Our time is beset by a special kind of anxiety. The media and the Internet have become personal intravenous hookups to images of crisis – violence, disaster, political upheaval – fed to us instantly, wherever we are. For consumers of media, this condition can feel so total it can feel numbing and almost futile to discuss.

But this is precisely what Italian artist Filippo Minelli wants to talk about. Specifically, is there an artistic aesthetic that can explain the way we think about emergencies? If so, could we say the same for the social movements that respond to them?

“Bold Statements” is his attempt at an answer: a performance, photography and installation work he completed last year but feels even more relevant today.

In order to talk about the idea of modern media spectacle, Minelli isn’t shy about creating them. His art depends on two main devices: smoke bombs, and huge flags with slogans, which he introduces into public places, often without warning, to the surprise of passers-by.

02 Filippo Minelli

Yet there’s a twist: the smoke bombs are harmless, and dazzlingly colored – and the phrases on his flags fall somewhere between tongue-in-cheek and totally meaningless.

“I’m interested in the aesthetics of politics rather than politics itself,” he tells me. “I want to replicate the aesthetic of this historical period, this constant emergency that we are facing.”

Blowing Smoke

In the artist’s concept, the smoke bomb represents the visual metaphor for “emergency” – think about the scenes of conflict that parade across a television screen on an average evening news broadcast: funnels of smoke signifying a fresh airstrike; clouds of tear gas billowing after a street protest.

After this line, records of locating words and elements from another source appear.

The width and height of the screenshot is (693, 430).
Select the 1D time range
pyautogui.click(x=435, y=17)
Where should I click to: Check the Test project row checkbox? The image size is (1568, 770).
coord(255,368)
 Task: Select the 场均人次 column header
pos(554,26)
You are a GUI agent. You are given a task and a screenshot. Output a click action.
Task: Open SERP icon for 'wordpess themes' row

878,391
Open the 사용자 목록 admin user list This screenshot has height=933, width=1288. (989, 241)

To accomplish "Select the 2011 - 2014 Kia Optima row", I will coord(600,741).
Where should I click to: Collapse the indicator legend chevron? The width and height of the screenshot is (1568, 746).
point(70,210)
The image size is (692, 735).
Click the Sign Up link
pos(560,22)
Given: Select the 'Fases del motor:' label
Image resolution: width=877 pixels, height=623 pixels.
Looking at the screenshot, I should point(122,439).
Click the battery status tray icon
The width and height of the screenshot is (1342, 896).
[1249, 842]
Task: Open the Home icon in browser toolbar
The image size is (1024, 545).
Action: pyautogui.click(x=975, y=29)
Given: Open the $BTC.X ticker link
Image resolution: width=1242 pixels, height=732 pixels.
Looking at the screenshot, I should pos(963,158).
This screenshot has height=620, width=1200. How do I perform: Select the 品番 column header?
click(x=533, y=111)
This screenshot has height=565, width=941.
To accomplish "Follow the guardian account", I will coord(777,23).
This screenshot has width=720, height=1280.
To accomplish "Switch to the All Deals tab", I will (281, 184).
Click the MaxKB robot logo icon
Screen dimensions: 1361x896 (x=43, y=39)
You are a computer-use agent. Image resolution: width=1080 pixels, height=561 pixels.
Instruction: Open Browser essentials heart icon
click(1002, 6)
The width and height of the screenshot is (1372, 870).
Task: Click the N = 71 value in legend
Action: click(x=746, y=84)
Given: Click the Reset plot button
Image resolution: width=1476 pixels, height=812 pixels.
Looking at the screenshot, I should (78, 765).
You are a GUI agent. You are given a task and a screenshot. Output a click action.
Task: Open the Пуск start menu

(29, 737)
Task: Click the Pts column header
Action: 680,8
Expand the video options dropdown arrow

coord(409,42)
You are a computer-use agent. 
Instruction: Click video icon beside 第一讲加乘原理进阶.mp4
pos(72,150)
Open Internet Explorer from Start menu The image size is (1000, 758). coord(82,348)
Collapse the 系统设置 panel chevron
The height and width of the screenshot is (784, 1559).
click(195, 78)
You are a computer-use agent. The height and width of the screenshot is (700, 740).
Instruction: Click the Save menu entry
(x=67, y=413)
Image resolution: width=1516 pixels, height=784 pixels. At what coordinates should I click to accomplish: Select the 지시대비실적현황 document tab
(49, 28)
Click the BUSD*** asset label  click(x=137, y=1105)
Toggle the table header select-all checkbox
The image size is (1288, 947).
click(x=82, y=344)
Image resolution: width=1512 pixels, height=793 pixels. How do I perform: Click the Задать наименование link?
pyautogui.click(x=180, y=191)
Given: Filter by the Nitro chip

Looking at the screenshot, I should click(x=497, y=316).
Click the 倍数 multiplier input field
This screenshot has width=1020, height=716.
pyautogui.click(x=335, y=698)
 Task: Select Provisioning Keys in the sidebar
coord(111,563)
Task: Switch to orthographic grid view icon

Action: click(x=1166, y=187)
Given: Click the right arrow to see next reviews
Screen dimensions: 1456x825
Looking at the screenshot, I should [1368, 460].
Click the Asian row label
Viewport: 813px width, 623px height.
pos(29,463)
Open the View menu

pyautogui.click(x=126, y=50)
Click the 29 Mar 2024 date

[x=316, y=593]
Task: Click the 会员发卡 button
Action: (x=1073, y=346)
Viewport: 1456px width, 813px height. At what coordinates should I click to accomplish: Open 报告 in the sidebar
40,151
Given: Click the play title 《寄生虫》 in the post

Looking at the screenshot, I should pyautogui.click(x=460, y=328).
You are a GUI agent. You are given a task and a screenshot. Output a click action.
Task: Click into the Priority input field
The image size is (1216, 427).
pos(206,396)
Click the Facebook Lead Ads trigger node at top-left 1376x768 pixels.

But Minelli colors the smoke in beautiful shades of pink, blue, green, and orange – an incongruity that invites his audience to take a second look.

09 Filippo Minelli

“I am acknowledging the nature of smoke and using it for another purpose, political and artistic,” he explains.

It’s a tactic that’s gotten unpredictable results, the artist says. “In Moscow, some people did not even care about it, but another time security showed up straight away.

“In London, it was very welcomed by the people passing by; everyone was asking questions – ‘what is this about, can we take part in it?’

“But in South Korea they were super scared. They were freaking out, screaming, picking up the phone,” he recalls. “I think they’re not used to unexplainable things happening in public places.”

False flags

The opposite side of Minelli’s work involves large, colorful flags that recall both nation-state and political movement – yet ultimately point to neither.

Emblazoned with nonsensical maxims like “Rise for No Reason” and “No More Opinions,” these banners seem to suggest that our political responses to serious problems may be just as incoherent as the crises themselves.

He asks pedestrians to wave the flags – creating a public scene where the very point is that there is none. The flags are deliberately abstract, meant to suggest the “aesthetic of change” while actually containing something far more vacuous, says Minelli.

“There’s a lot of human needs that are reflected in politics but sometimes politics is not the real answer to those needs,” he tells me. “Everything’s changing, but politics is not really keeping up with the speed of change.”

Looking for a reaction

Minelli photographs his performances and incorporates them into his art installations, which ultimately ask us to rethink our reactions to crisis, and our relationships to the political world.

Suppose we could get past our ideas of what emergencies are worth gawking at, he proposes – could we become more sensitive to more languid, but perhaps more serious problems like inequality, surveillance, climate change?

If we sensitize ourselves to the absurdity of dividing people under differently-colored banners – what kind of existence might we be able to imagine for ourselves?

“I’m very happy when what I do manages to have people thinking. I don’t really care about having someone agree with me,” says Minelli.

“Art should be that thing that bugs you, makes you feel not a hundred percent comfortable, and makes you wonder outside of the mental schemes of the moment.”